Le dernier cycle d’ateliers sur la narration (Show & Tell) s’est terminé lundi dernier. Durant ce cycle, nous avons beaucoup questionné le point de vue narratif.
On a l’habitude de penser le point de vue dans des termes entendus au collège : omniscient, première personne, troisième personne, etc.
Cette définition reste superficielle. Le point de vue, avant d’être un choix stylistique, c’est d’abord une manière de regarder l’histoire.
L’atelier a fait émerger de nombreuses questions sur la gestion des points de vue dans une histoire.
J’ai essayé d’identifier d’où venait la confusion.
J’ai identifié deux sources :
- La différence entre ce que sait l’auteur et ce que savent les personnages. C’est une nuance rarement abordée du travail d’écriture. Elle est pourtant essentielle, et source de beaucoup de doutes et de blocages.
- Ces deux sources de confusion sont liées.
Dans l’expérience d’écriture, vous pouvez vous sentir démuni si vous ne maîtrisez pas ces nuances.

Entrées de pointage sur documents et captures d’écran:
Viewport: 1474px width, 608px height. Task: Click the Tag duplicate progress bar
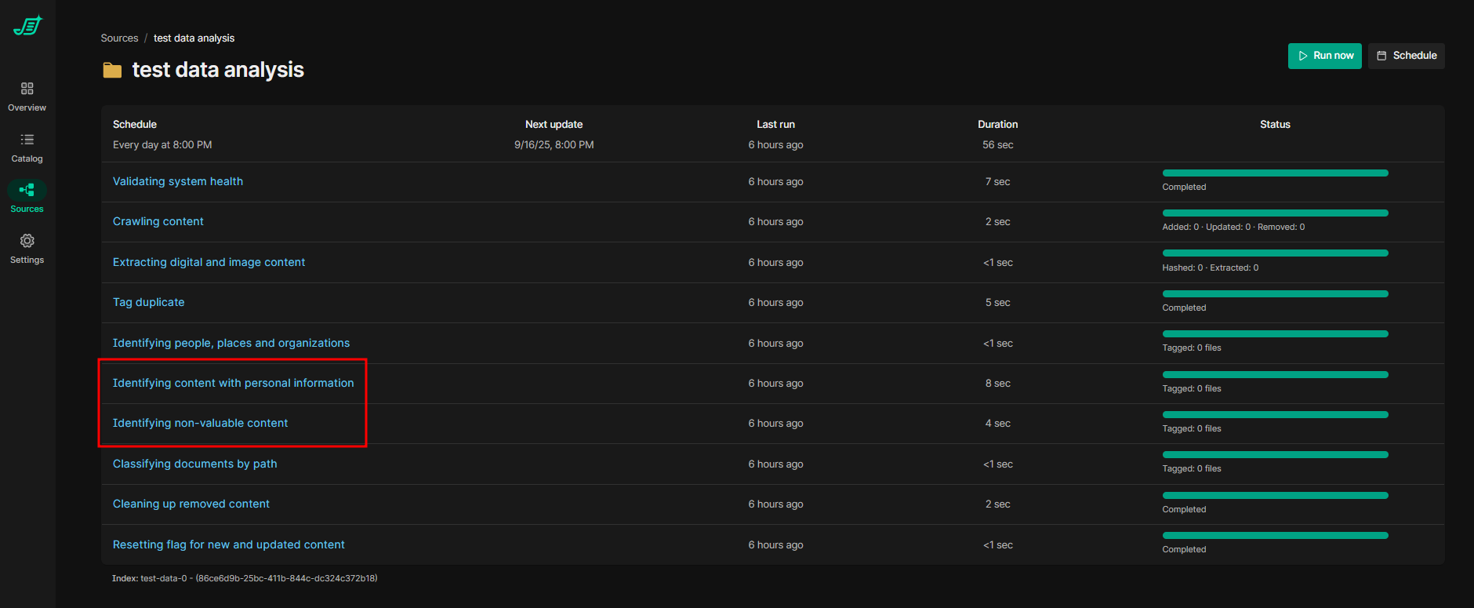[1275, 294]
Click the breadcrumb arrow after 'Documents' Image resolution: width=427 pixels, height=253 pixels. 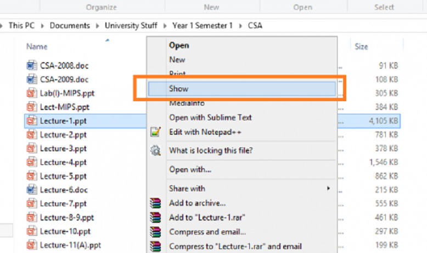click(98, 25)
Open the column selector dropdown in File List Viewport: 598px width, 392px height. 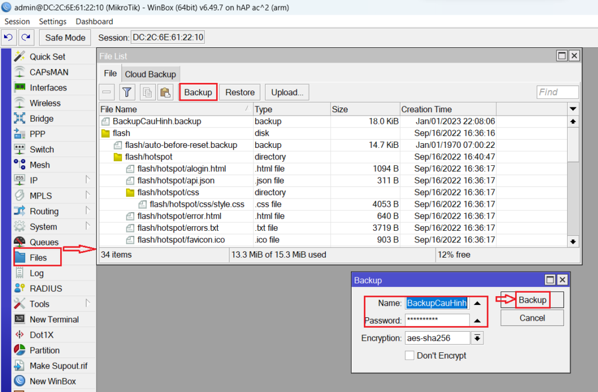coord(572,109)
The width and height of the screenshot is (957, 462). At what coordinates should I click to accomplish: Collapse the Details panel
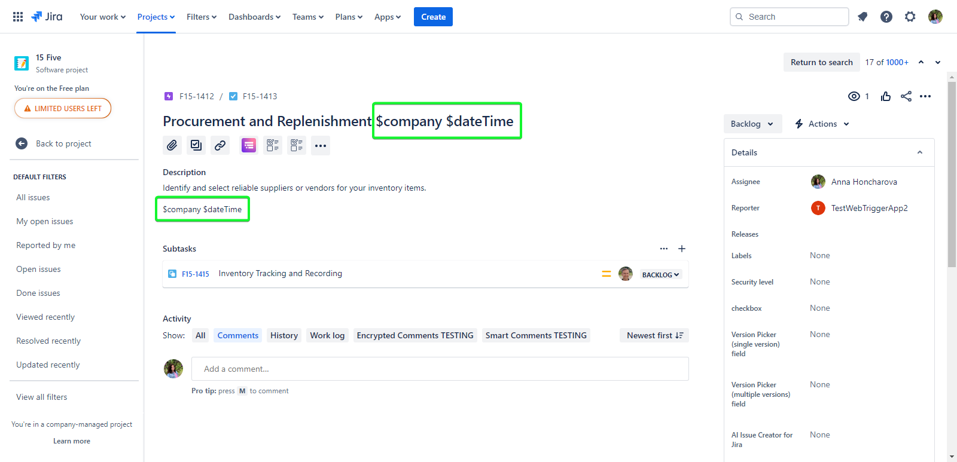click(919, 152)
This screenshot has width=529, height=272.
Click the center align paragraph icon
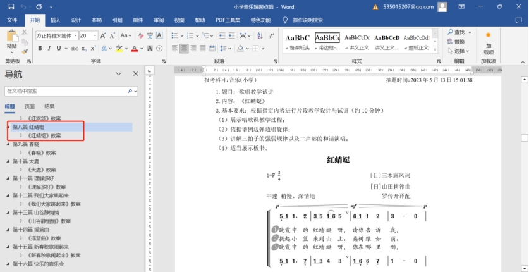click(185, 48)
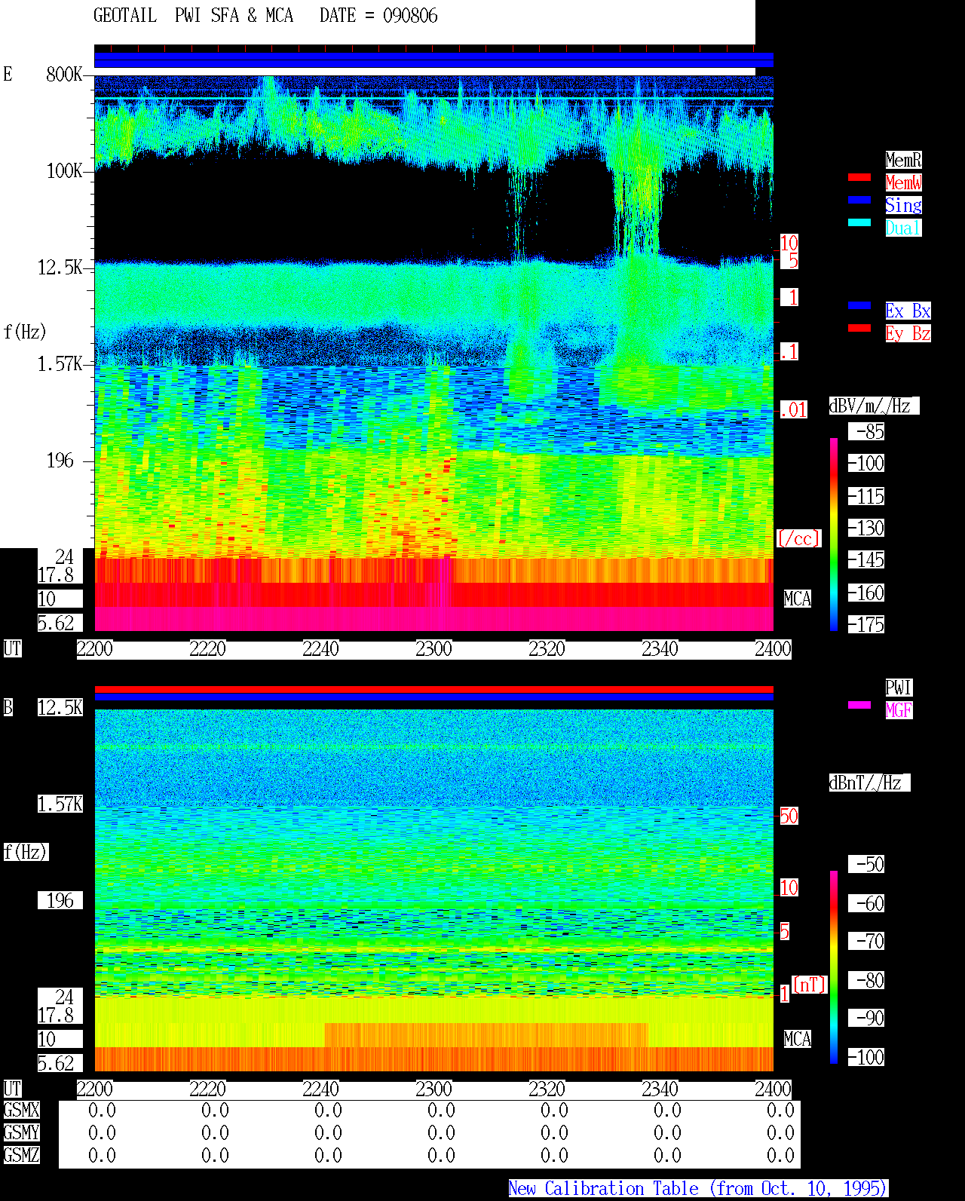The image size is (965, 1201).
Task: Click the blue Sing legend swatch
Action: (859, 200)
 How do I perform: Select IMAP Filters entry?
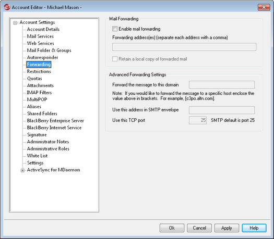click(39, 92)
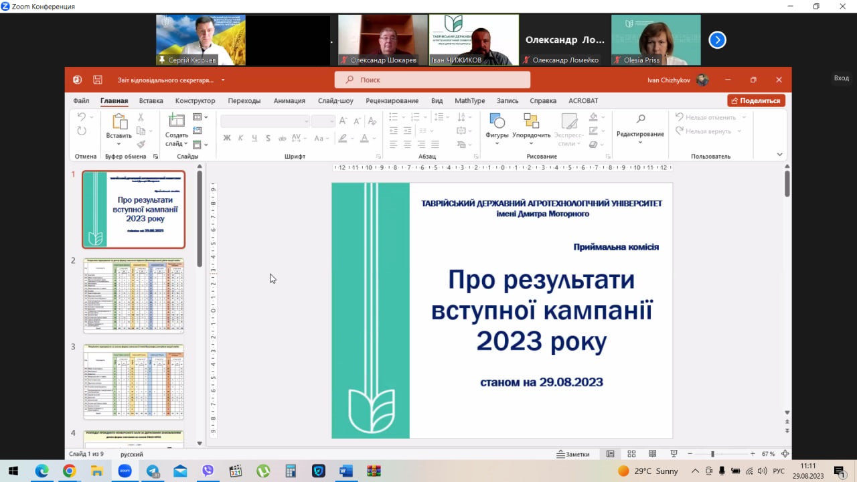The width and height of the screenshot is (857, 482).
Task: Click the Format Painter brush icon
Action: click(141, 144)
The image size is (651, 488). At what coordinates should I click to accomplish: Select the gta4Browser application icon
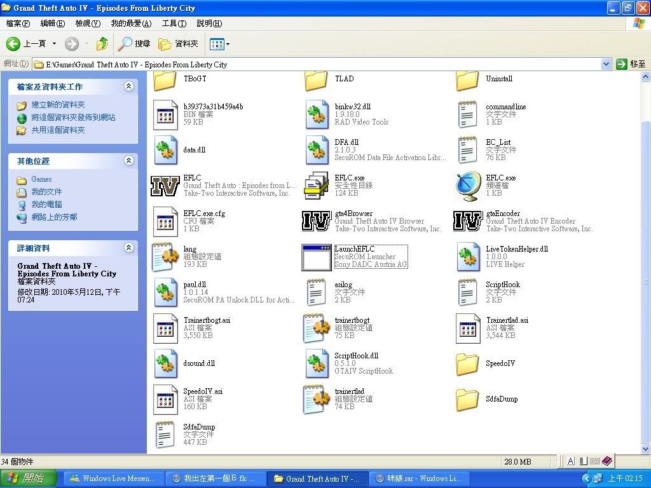click(317, 221)
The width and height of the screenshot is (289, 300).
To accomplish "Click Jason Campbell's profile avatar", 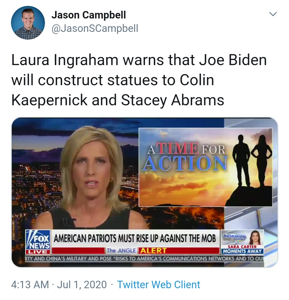I will pos(28,23).
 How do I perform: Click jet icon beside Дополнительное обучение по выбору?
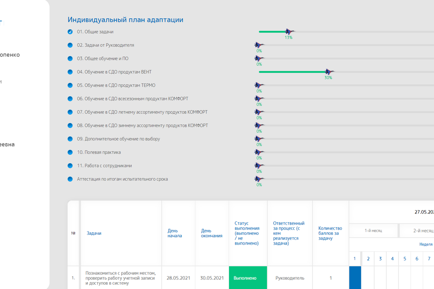point(259,139)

EXERCICES PROPOSÉS
a) Recopiez le passage du texte source qui s’ouvre sur les mots "On a l’habitude" et se termine par "venait la confusion.", en remplaçant "superficielle" par "incomplète".
b) Répondez aux questions suivantes d’après le texte source :
(i) Quel jour le dernier cycle d’ateliers sur la narration s’est-il terminé ?
(ii) Quels termes entendus au collège sont cités pour penser le point de vue ?
(iii) Qu’est-ce que le point de vue, avant d’être un choix stylistique ?
Les enregistrements constituent un matériau distinct du texte source.

RÉPONSES PAR ORDRE
a)
On a l’habitude de penser le point de vue dans des termes entendus au collège : omniscient, première personne, troisième personne, etc.
Cette définition reste incomplète. Le point de vue, avant d’être un choix stylistique, c’est d’abord une manière de regarder l’histoire.
L’atelier a fait émerger de nombreuses questions sur la gestion des points de vue dans une histoire.
J’ai essayé d’identifier d’où venait la confusion.

b)
(i) Lundi dernier.
(ii) Omniscient, première personne, troisième personne.
(iii) D’abord une manière de regarder l’histoire.